Begin with intention


Every day when I wake up, I have some questions: What’s the weather doing? Who’s making the coffee? What’s for breakfast? Should the dog go out now or should I let him sleep?

For the past two years, I wake up with some big questions, too: When will the pandemic end? What will become of our democracy? What is the fate of our planet?

So I begin the day not sure if I should attend to routine thoughts and tasks or if I should give my attention to urgent, worldly matters.

But rather than begin my day in a quandary, I try to begin with intention to set myself in a good frame of mind. Not just any intention, of course, but right intention. Right intention is a part of the Buddhist eight-fold path, guiding us in healthy desires, the cultivation of goodwill toward all, and the commitment to doing no harm to any sentient being.

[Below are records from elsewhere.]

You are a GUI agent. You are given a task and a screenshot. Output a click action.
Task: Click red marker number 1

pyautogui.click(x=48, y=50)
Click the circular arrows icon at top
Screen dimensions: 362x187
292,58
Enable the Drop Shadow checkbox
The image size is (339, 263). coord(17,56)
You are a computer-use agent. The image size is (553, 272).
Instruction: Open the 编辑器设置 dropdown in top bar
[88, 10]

I think right intention might be even more, however: I consider what I wish to bring to this new day in my life. Compassion and caring? A non-anxious presence? Light-heartedness? Patience and mercy? Courage? Loving-kindness? In this way, I come to understand that intention is not a goal to achieve but a way of being in the world.

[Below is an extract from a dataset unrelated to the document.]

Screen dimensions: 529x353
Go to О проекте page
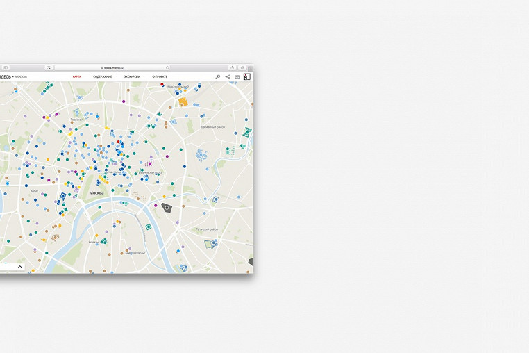[160, 77]
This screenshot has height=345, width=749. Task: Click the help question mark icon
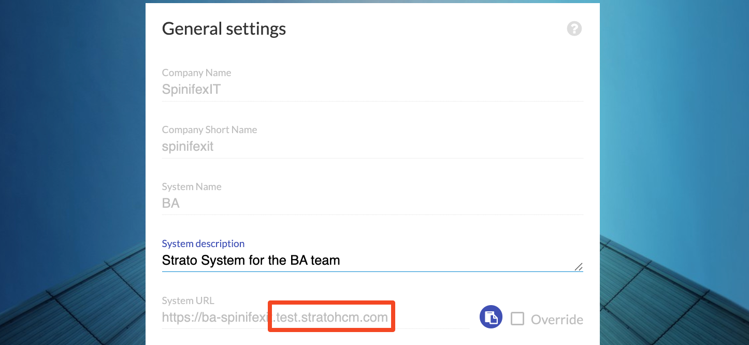pos(574,28)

With right intention, I can then honestly ask myself, “What can I do? What should I do? What I can and should do is begin where I am and attend to the tasks at hand: Look at sky, make coffee, eat breakfast, and take the dog for a walk — making vital the present moment. Perhaps the good I seek is right before me. Perhaps the big questions are answered with right intention and small, mindful actions — not because intention and practices change the world but because they change me and allow me to engage more fully in the world so that I might be more present, more compassionate, more effective in my service, especially as I go out into public life and do my part as a citizen of this nation and world.

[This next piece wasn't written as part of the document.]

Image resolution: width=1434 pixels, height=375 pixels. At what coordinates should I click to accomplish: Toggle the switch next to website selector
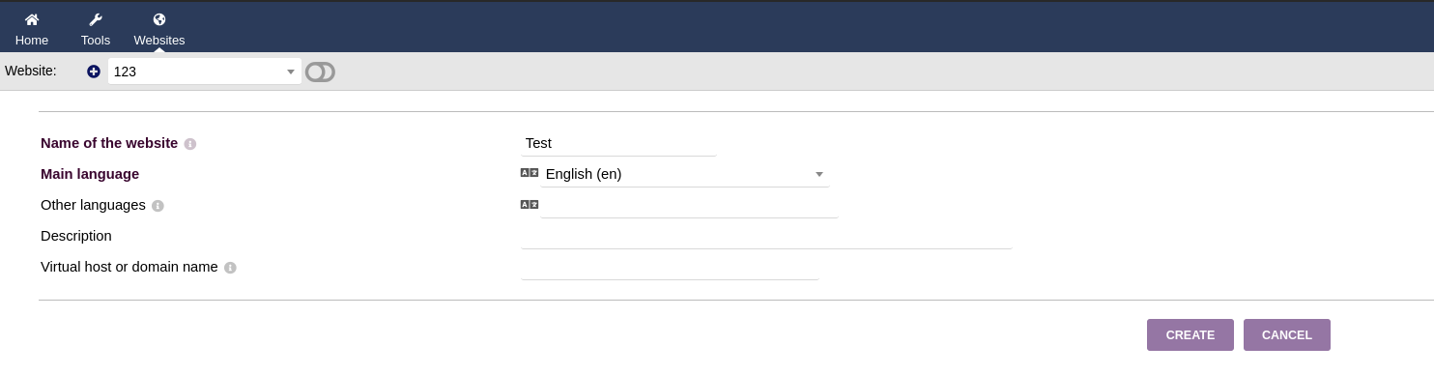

In that same spirit, I try to allow the world to engage fully with me — even when the tasks are difficult and the rewards are few. The people and the world around me have intentions, too, though not always the best intentions.

In this way, I believe, my doing and being intertwine: I need a measure of both and each informs and enlarges me. I cannot live in pure being in disregard of the world and its urgent needs. Nor can I live wholly in service to the world in disregard of my own spiritual needs.

Often, when the world is too much with me in my daily newsfeed and the challenges of my ministry, I try to re-center and re-generate myself within the moment I am living and amidst the people living beside me — returning to the intention with which I began the day.

The weather, coffee, breakfast, and the dog: I attend to these immediate things and, with right intention, I am equipped and ready to go out and engage in the despair and hope of the world.